# WHAT IS EXPECTED
Please set down, with no changes, every line of the material below from the one containing "Task: Pin the Craft: Apothecary Cheng panel" through the end. Skip the pictures.

# DATA FOR ANALYSIS
>>>
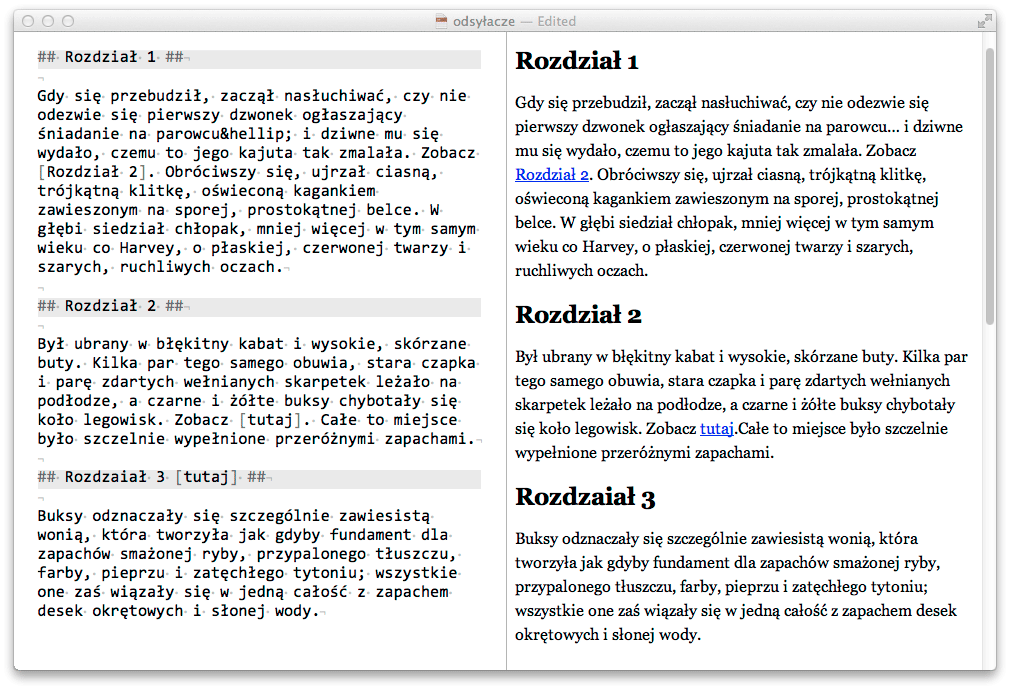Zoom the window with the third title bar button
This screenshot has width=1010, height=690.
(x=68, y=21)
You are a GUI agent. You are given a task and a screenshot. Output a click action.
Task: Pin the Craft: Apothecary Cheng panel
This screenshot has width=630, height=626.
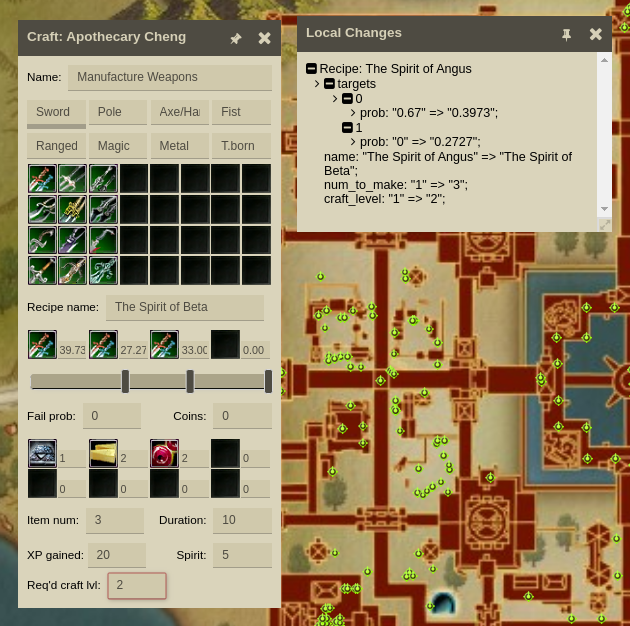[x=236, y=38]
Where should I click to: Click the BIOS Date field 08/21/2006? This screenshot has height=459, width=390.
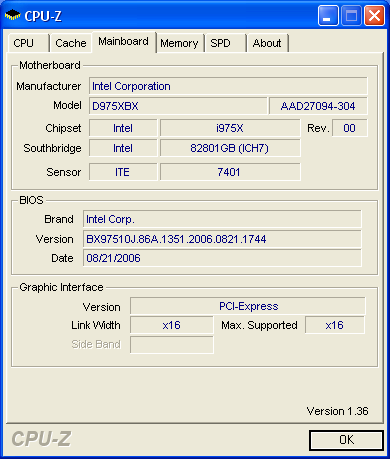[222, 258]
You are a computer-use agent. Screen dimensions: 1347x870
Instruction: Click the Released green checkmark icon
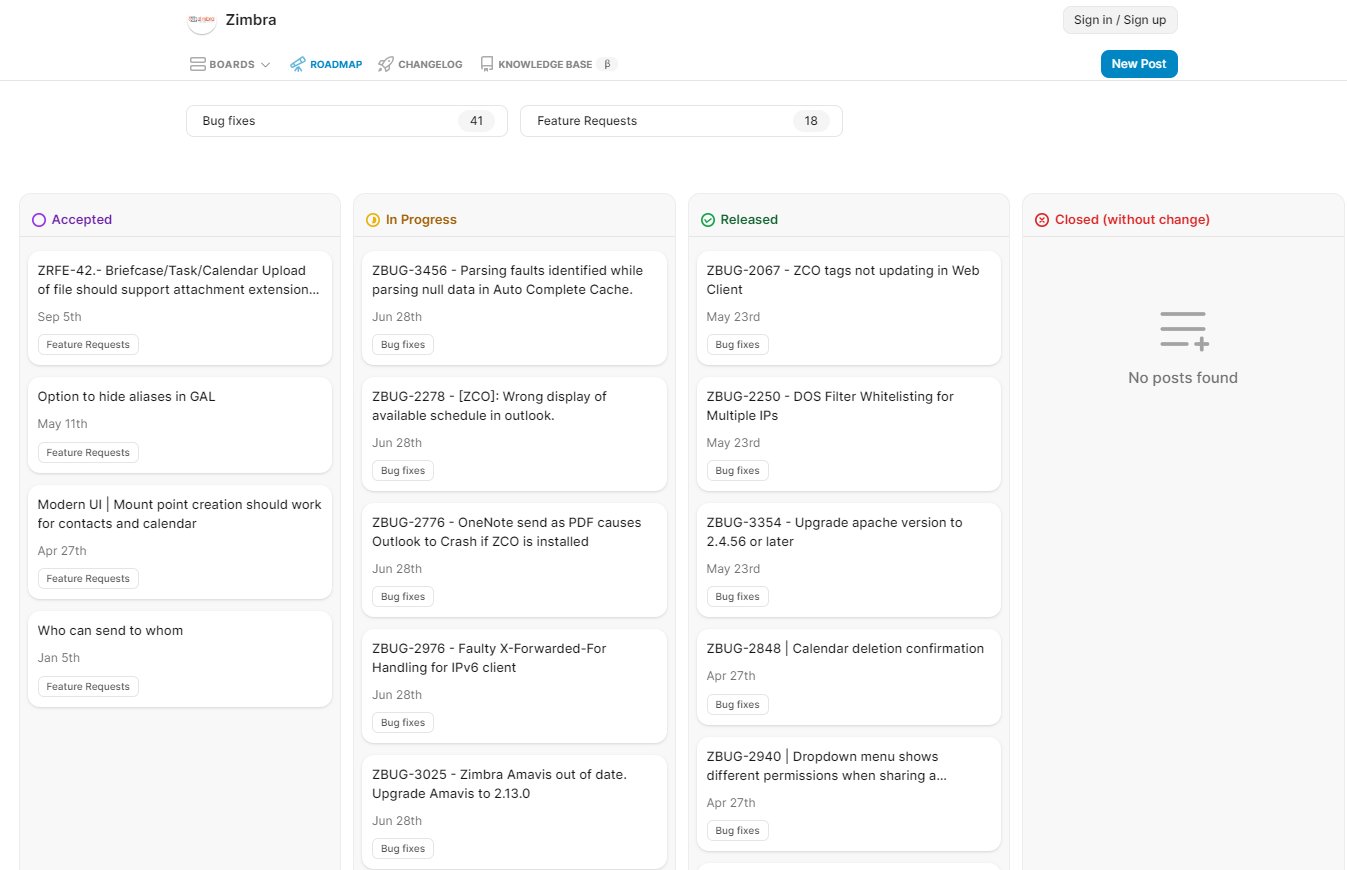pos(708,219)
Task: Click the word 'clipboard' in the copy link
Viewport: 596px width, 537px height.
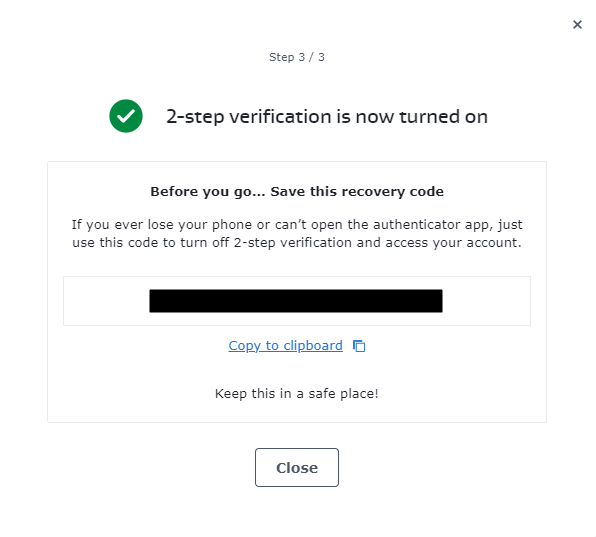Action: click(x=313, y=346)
<<<
# ANSWER TO THIS TASK
Task: Pin the Craft: Apothecary Cheng panel
This screenshot has width=630, height=626.
[x=236, y=38]
Where should I click to: Click the BIOS Date field 08/21/2006? This screenshot has height=459, width=390.
[222, 258]
You are a computer-use agent. Screen dimensions: 1347x870
Instruction: Click the Released green checkmark icon
pos(708,219)
Task: Click the word 'clipboard' in the copy link
Viewport: 596px width, 537px height.
Action: click(x=313, y=346)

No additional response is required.